== Segment start ==

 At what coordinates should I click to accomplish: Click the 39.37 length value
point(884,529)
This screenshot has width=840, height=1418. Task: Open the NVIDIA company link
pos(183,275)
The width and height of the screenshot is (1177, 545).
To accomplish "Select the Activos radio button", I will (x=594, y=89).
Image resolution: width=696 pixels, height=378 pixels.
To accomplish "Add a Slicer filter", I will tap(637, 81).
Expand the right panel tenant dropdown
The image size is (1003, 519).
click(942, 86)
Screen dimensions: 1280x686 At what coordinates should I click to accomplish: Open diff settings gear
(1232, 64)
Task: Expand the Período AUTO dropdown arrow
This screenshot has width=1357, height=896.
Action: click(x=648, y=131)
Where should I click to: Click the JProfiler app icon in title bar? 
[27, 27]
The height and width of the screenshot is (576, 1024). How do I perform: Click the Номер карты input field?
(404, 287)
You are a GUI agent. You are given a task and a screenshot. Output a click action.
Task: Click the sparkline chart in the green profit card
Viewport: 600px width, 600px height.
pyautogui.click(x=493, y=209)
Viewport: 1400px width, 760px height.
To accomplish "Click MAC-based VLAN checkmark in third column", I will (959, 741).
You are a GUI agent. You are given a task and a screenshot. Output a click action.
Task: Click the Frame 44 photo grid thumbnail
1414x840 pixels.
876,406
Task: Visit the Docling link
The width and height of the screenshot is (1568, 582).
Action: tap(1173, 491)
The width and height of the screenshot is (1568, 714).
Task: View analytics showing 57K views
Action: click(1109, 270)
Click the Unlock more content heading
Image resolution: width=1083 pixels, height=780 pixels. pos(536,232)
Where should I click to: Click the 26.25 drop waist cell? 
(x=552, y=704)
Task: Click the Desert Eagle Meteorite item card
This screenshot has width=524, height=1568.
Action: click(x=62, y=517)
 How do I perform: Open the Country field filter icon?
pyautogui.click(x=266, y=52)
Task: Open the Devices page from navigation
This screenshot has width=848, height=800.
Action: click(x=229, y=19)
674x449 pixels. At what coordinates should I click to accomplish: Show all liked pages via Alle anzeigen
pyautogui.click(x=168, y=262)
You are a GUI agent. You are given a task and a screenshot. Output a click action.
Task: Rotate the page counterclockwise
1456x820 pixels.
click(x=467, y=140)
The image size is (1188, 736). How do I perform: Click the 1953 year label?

== Segment end ==

# Exercise prompt
Copy the records above exactly, starting at the line that contains "1456x820 pixels." and ending at the last line, and leave out all earlier lines.

# Problem solution
1456x820 pixels.
click(x=467, y=140)
The image size is (1188, 736). How do I perform: Click the 1953 year label?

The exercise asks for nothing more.